First, he argues that the obsession with the number of doctorates and technical graduates is misplaced because the “high-level” inventions and ideas such boffins come up with travel easily across national borders. Even if China spends a fortune to train more scientists, it cannot prevent America from capitalising on their inventions with better business models.

That points to his next insight, that the commercialisation, diffusion and use of inventions is of more value to companies and societies than the initial bright spark. America’s sophisticated marketing, distribution, sales and customer-service systems have long given it a decisive advantage over rivals, such as Japan in the 1980s, that began to catch up with its technological prowess. For America to retain this sort of edge, then, what the country needs is better MBAs, not more PhDs.

A lot to agree with. The addition of China and India to the world economy, with new minds and new centers of research and innovation, make it more likely that new general purpose technologies like the integrated circuit or laser will be invented — maybe the next one will be in the field of biotech or energy, who knows. It will be good for humanity, at least for those open to these inventions and, yes, the commercializers. But how does clustering — like Silicon Valley, where a whole ecosystem of talent, firms, and infrastructure spiral virtuously upward — come into play? Does clustering mean as much as it used to in the age of instant global broadband communication? If technology and the corresponding innovations rapidly diffuse everywhere — and they do — it’s largely a matter of who earns the profits. Who sets the standards. And which governmental jurisdictions get to tax the innovations and entrepreneurs. In nationalist terms, where military and political power derive from economic power, it is largely a competition for tax revenues.
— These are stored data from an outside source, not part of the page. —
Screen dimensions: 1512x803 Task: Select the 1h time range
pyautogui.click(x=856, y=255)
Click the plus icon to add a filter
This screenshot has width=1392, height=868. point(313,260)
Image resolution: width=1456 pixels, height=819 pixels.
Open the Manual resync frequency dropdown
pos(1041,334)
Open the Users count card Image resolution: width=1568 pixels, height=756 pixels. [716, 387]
But I think Bhidé, at least in this article (I’ve yet to read the book), still underplays the importance of PhDs or their equivalents who not only make the once-in-a-generation breakthroughs but also do help manufacture and commercialize these inventions. And Bhidé probably overplays the the importance of MBAs, who he says are key to our “consumer” culture. Consumers don’t drive the economy. Entrepreneurs do. Yes, MBAs are good at cleaving consumers from their wallets. But consumption is a function of growth and growth expectations, which depend on entrepreneurial confidence. Supply creates its own demand.

If we had a perfectly globalized, flat, frictionless world — a world of “maximum entropy” — it’s true, the “where” of innovation wouldn’t matter much. And we should basically be shooting for that type of world. After all, I named my blog after it. But until we get there, the “where” of innovation probably matters more than Bhidé would like.

In this game, it’s the farsighted innovators and consumers, who want free trade and tax competition, against the all-too-often shortsighted politicians, who seek the short-term advantage of protectionism, tax gouges (which can only be achieved through tax harmonization cartels), and “energy independence” campaigns. It takes real wisdom to understand that China’s or India’s gain is also our own.